> **PROBLEM TO WORK ON**: Rewrite all of the records below, swapping "Find the location of" for "Show the position of" everywhere it appears and leaving everything else the same.

[Pointing records for text and elements]
>> BEGIN

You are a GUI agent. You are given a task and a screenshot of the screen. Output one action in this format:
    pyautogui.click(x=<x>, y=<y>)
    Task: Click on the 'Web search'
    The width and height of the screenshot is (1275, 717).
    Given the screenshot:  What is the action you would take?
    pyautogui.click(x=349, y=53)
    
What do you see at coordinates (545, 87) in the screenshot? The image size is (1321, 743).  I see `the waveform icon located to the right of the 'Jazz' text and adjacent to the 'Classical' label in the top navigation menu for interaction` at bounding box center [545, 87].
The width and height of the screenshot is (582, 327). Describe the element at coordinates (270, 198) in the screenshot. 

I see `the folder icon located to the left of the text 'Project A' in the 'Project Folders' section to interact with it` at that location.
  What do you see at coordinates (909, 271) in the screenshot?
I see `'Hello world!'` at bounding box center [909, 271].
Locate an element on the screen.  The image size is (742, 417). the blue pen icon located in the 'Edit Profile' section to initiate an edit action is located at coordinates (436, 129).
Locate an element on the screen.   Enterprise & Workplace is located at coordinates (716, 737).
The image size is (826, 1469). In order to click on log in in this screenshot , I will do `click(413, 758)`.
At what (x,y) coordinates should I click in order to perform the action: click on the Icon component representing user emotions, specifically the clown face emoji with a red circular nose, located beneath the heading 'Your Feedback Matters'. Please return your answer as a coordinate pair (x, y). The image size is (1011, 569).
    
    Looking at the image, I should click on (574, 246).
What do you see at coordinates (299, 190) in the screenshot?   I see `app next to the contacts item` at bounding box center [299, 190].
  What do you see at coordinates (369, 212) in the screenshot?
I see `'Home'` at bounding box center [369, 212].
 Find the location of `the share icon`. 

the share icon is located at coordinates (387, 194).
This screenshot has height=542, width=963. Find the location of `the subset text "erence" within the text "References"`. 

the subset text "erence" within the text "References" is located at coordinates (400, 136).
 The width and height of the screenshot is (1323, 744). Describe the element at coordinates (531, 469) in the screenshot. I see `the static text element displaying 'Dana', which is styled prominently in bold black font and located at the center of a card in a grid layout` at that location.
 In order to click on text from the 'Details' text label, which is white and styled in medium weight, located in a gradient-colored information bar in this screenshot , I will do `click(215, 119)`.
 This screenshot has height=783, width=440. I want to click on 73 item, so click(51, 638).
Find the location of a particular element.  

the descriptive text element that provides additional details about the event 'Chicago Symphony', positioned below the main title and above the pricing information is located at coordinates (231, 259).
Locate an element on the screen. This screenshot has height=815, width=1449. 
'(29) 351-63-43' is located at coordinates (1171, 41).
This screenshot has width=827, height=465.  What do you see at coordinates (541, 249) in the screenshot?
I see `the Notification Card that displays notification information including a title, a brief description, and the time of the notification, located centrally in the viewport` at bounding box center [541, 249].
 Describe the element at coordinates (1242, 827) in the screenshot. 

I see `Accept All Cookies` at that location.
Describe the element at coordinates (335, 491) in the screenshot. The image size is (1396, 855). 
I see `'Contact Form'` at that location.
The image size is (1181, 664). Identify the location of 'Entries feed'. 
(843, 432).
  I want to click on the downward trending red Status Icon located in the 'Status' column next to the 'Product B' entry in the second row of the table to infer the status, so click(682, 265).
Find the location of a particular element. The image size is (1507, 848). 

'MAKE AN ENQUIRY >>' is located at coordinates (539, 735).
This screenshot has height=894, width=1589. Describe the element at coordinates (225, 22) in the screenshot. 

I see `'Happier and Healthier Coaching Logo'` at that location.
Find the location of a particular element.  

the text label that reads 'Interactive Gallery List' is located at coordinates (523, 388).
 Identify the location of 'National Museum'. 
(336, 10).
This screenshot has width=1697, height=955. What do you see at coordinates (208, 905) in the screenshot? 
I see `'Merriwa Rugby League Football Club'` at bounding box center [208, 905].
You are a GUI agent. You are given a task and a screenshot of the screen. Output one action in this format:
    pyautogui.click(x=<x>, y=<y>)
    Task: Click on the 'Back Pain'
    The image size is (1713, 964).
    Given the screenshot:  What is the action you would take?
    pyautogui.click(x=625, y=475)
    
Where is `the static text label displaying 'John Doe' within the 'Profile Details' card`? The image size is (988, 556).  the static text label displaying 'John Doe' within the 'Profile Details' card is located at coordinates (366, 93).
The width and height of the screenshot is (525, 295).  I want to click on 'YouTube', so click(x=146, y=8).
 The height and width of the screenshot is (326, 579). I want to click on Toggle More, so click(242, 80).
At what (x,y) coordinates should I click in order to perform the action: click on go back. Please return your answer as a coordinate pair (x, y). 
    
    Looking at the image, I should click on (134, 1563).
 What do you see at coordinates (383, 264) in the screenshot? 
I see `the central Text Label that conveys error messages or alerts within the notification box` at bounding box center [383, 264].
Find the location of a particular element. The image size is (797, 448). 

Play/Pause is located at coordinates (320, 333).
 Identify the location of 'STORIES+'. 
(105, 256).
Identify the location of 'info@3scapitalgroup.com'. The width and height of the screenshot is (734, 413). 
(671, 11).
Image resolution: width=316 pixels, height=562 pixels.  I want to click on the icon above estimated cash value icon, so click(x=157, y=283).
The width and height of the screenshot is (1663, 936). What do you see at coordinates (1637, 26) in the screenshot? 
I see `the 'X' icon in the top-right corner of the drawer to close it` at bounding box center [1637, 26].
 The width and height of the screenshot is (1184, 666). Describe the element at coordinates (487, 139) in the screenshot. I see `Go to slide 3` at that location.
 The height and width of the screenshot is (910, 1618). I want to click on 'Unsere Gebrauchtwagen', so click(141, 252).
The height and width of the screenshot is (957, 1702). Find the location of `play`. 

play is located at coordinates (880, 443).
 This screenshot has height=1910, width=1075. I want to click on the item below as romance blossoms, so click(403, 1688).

>> END

> **SOLVED EXERCISE**:
You are a GUI agent. You are given a task and a screenshot of the screen. Output one action in this format:
    pyautogui.click(x=<x>, y=<y>)
    Task: Click on the 'Web search'
    The width and height of the screenshot is (1275, 717).
    Given the screenshot:  What is the action you would take?
    pyautogui.click(x=349, y=53)
    
What do you see at coordinates (545, 87) in the screenshot? The image size is (1321, 743).  I see `the waveform icon located to the right of the 'Jazz' text and adjacent to the 'Classical' label in the top navigation menu for interaction` at bounding box center [545, 87].
The width and height of the screenshot is (582, 327). Describe the element at coordinates (270, 198) in the screenshot. 

I see `the folder icon located to the left of the text 'Project A' in the 'Project Folders' section to interact with it` at that location.
  What do you see at coordinates (909, 271) in the screenshot?
I see `'Hello world!'` at bounding box center [909, 271].
Locate an element on the screen.  The image size is (742, 417). the blue pen icon located in the 'Edit Profile' section to initiate an edit action is located at coordinates (436, 129).
Locate an element on the screen.   Enterprise & Workplace is located at coordinates (716, 737).
The image size is (826, 1469). In order to click on log in in this screenshot , I will do `click(413, 758)`.
At what (x,y) coordinates should I click in order to perform the action: click on the Icon component representing user emotions, specifically the clown face emoji with a red circular nose, located beneath the heading 'Your Feedback Matters'. Please return your answer as a coordinate pair (x, y). The image size is (1011, 569).
    
    Looking at the image, I should click on (574, 246).
What do you see at coordinates (299, 190) in the screenshot?   I see `app next to the contacts item` at bounding box center [299, 190].
  What do you see at coordinates (369, 212) in the screenshot?
I see `'Home'` at bounding box center [369, 212].
 Show the position of `the share icon`. 

the share icon is located at coordinates (387, 194).
This screenshot has height=542, width=963. Show the position of `the subset text "erence" within the text "References"`. 

the subset text "erence" within the text "References" is located at coordinates (400, 136).
 The width and height of the screenshot is (1323, 744). Describe the element at coordinates (531, 469) in the screenshot. I see `the static text element displaying 'Dana', which is styled prominently in bold black font and located at the center of a card in a grid layout` at that location.
 In order to click on text from the 'Details' text label, which is white and styled in medium weight, located in a gradient-colored information bar in this screenshot , I will do `click(215, 119)`.
 This screenshot has height=783, width=440. I want to click on 73 item, so click(51, 638).
Show the position of a particular element.  

the descriptive text element that provides additional details about the event 'Chicago Symphony', positioned below the main title and above the pricing information is located at coordinates (231, 259).
Locate an element on the screen. This screenshot has height=815, width=1449. 
'(29) 351-63-43' is located at coordinates (1171, 41).
This screenshot has width=827, height=465.  What do you see at coordinates (541, 249) in the screenshot?
I see `the Notification Card that displays notification information including a title, a brief description, and the time of the notification, located centrally in the viewport` at bounding box center [541, 249].
 Describe the element at coordinates (1242, 827) in the screenshot. 

I see `Accept All Cookies` at that location.
Describe the element at coordinates (335, 491) in the screenshot. The image size is (1396, 855). 
I see `'Contact Form'` at that location.
The image size is (1181, 664). Identify the location of 'Entries feed'. 
(843, 432).
  I want to click on the downward trending red Status Icon located in the 'Status' column next to the 'Product B' entry in the second row of the table to infer the status, so click(682, 265).
Show the position of a particular element. The image size is (1507, 848). 

'MAKE AN ENQUIRY >>' is located at coordinates (539, 735).
This screenshot has height=894, width=1589. Describe the element at coordinates (225, 22) in the screenshot. 

I see `'Happier and Healthier Coaching Logo'` at that location.
Show the position of a particular element.  

the text label that reads 'Interactive Gallery List' is located at coordinates (523, 388).
 Identify the location of 'National Museum'. 
(336, 10).
This screenshot has width=1697, height=955. What do you see at coordinates (208, 905) in the screenshot? 
I see `'Merriwa Rugby League Football Club'` at bounding box center [208, 905].
You are a GUI agent. You are given a task and a screenshot of the screen. Output one action in this format:
    pyautogui.click(x=<x>, y=<y>)
    Task: Click on the 'Back Pain'
    The image size is (1713, 964).
    Given the screenshot:  What is the action you would take?
    pyautogui.click(x=625, y=475)
    
Where is `the static text label displaying 'John Doe' within the 'Profile Details' card`? The image size is (988, 556).  the static text label displaying 'John Doe' within the 'Profile Details' card is located at coordinates (366, 93).
The width and height of the screenshot is (525, 295).  I want to click on 'YouTube', so click(x=146, y=8).
 The height and width of the screenshot is (326, 579). I want to click on Toggle More, so click(242, 80).
At what (x,y) coordinates should I click in order to perform the action: click on go back. Please return your answer as a coordinate pair (x, y). 
    
    Looking at the image, I should click on (134, 1563).
 What do you see at coordinates (383, 264) in the screenshot? 
I see `the central Text Label that conveys error messages or alerts within the notification box` at bounding box center [383, 264].
Show the position of a particular element. The image size is (797, 448). 

Play/Pause is located at coordinates (320, 333).
 Identify the location of 'STORIES+'. 
(105, 256).
Identify the location of 'info@3scapitalgroup.com'. The width and height of the screenshot is (734, 413). 
(671, 11).
Image resolution: width=316 pixels, height=562 pixels.  I want to click on the icon above estimated cash value icon, so click(x=157, y=283).
The width and height of the screenshot is (1663, 936). What do you see at coordinates (1637, 26) in the screenshot? 
I see `the 'X' icon in the top-right corner of the drawer to close it` at bounding box center [1637, 26].
 The width and height of the screenshot is (1184, 666). Describe the element at coordinates (487, 139) in the screenshot. I see `Go to slide 3` at that location.
 The height and width of the screenshot is (910, 1618). I want to click on 'Unsere Gebrauchtwagen', so click(141, 252).
The height and width of the screenshot is (957, 1702). Show the position of `play`. 

play is located at coordinates (880, 443).
 This screenshot has height=1910, width=1075. I want to click on the item below as romance blossoms, so click(403, 1688).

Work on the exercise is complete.